On Feb 8, 2016, at 9:28 PM, Howard Lovatt via swift-users <swift-users@swift.org> wrote:


(Dmitri Gribenko) #5

Thanks for the reply Dmitri - comments inline below:

  -- Howard.

> Hi,
>
> I think I have found a couple of bugs in lazy collections; just checking
> before filling. The following code is a filter map version of the Sieve
> of
> Eratosthenes:
>
> func lazyFilterMapForEachLoop(limit: Int = 9) -> [Int] {
>
> var possibles = Array(count: limit + 1, repeatedValue: true)
>
> return (2 ... limit).lazy.filter { i in // Has to be lazy and
> sequential
> so that `possibles` is updated before it is used

Before looking at your questions below, I want to note that this is
not a supported way of using the lazy subsystem. The issue is that
you seem to be relying on the evaluation order. It is not guaranteed,
even if you can reliably reproduce a certain evaluation order in the
current version of the library.

Not sure where it says that it won't be sequential - do you have a
reference?

I'm sorry, it is hard to provide a reference to internal discussions
that we had when we were designing these things, so please take my
word for it :slight_smile:

If the documentation isn't saying anything about this, then it should
be improved to be more explicit.

The same is actually true even for the non-lazy map() and filter() --
you shouldn't be assuming the evaluation order for eager functions
either. It is just that in practice it is only efficient to build the
result array in exactly one pass, from start to the end, so the
implementation is unlikely to change. We also realize that many
people are likely to be accidentally relying on the evaluation order
there, so it would be hard to change it. But still, it is not a
guarantee.

> The filter closure is called twice per trial integer! First without
> preceding to the map stage at all, i.e. all values are filtered out!
> Second
> time through the numbers it does proceed to the map stage as you would
> expect.

Again, remember that you are using the *lazy* subsystem. The
evaluation order of the closures you are passing to the operations is
not guaranteed. Closures can be evaluated once, more than once, or
not at all, and in the order that the library choses. Closures are
required to be pure, so you are not allowed to observe how many times
and in which order they were actually evaluated.
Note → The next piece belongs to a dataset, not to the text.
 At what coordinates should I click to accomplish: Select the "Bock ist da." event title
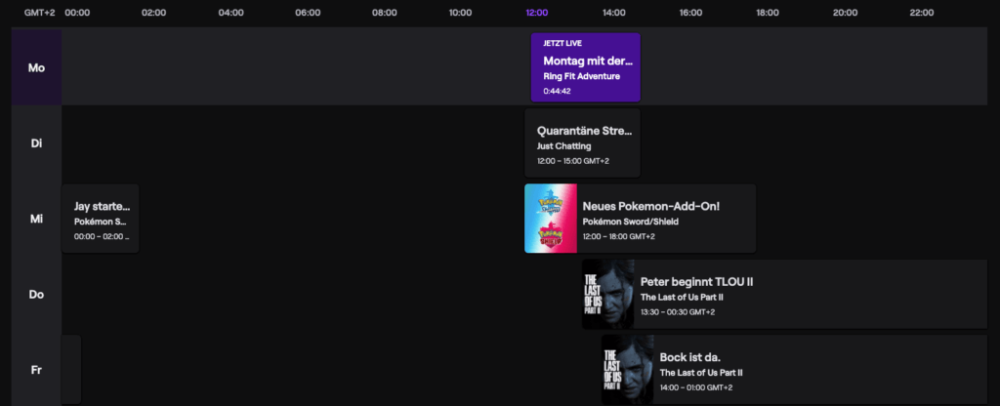[692, 357]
Not sure where it says it can be called more than one - the filter might be
a very expensive operation like a database lookup!
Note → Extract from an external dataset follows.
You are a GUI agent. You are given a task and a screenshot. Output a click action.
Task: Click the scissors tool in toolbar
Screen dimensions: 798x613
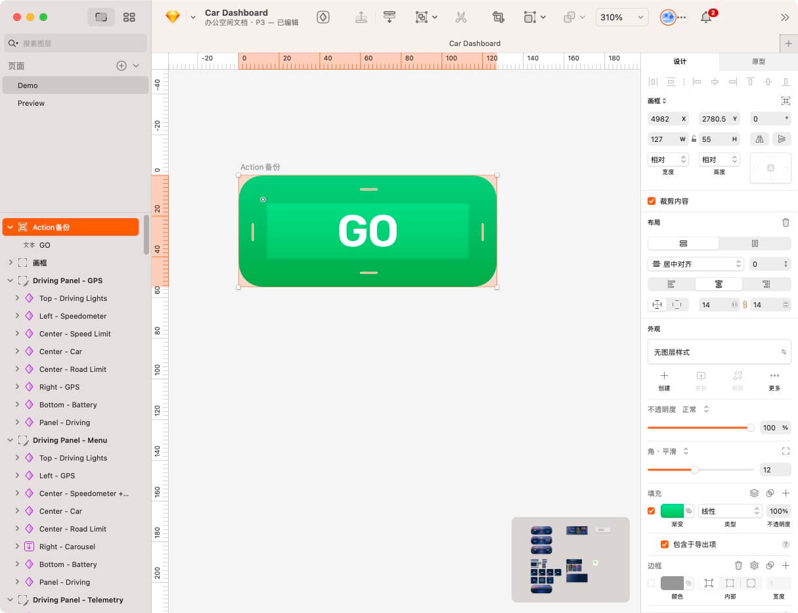[x=461, y=18]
The reason why the closure is evaluated twice is because you end up
calling an eager map(), which tries to reserve the array capacity
suitable for the result. To do that, map() calls 'count' on the lazy
filter collection, which triggers the computation the first time.

map on a lazy collection results in another lazy collection, so I don't see
this.

There are two overloads -- one from CollectionType protocol, that
returns an Array, and another one from lazy, that returns a lazy
collection. Both are visible, the second is preferred. Since you
used the map() function in a position that requires the Array return
type to match with the function's return type (via the return
statement), the lazy overload can't match, so the type checker
selected the first one.

It is an open question though, whether calling the closure twice is
profitable here, and what can we do about it. The idea though is that
those reallocations can sometimes be quite expensive when the closure
is cheap to execute. OTOH, when the closure is expensive to evaluate,
calling it twice is a loss.

> It produces an "Index out of range" error despite the fact that maximum
> number processed is 9 which is an allowable index of `possibles`.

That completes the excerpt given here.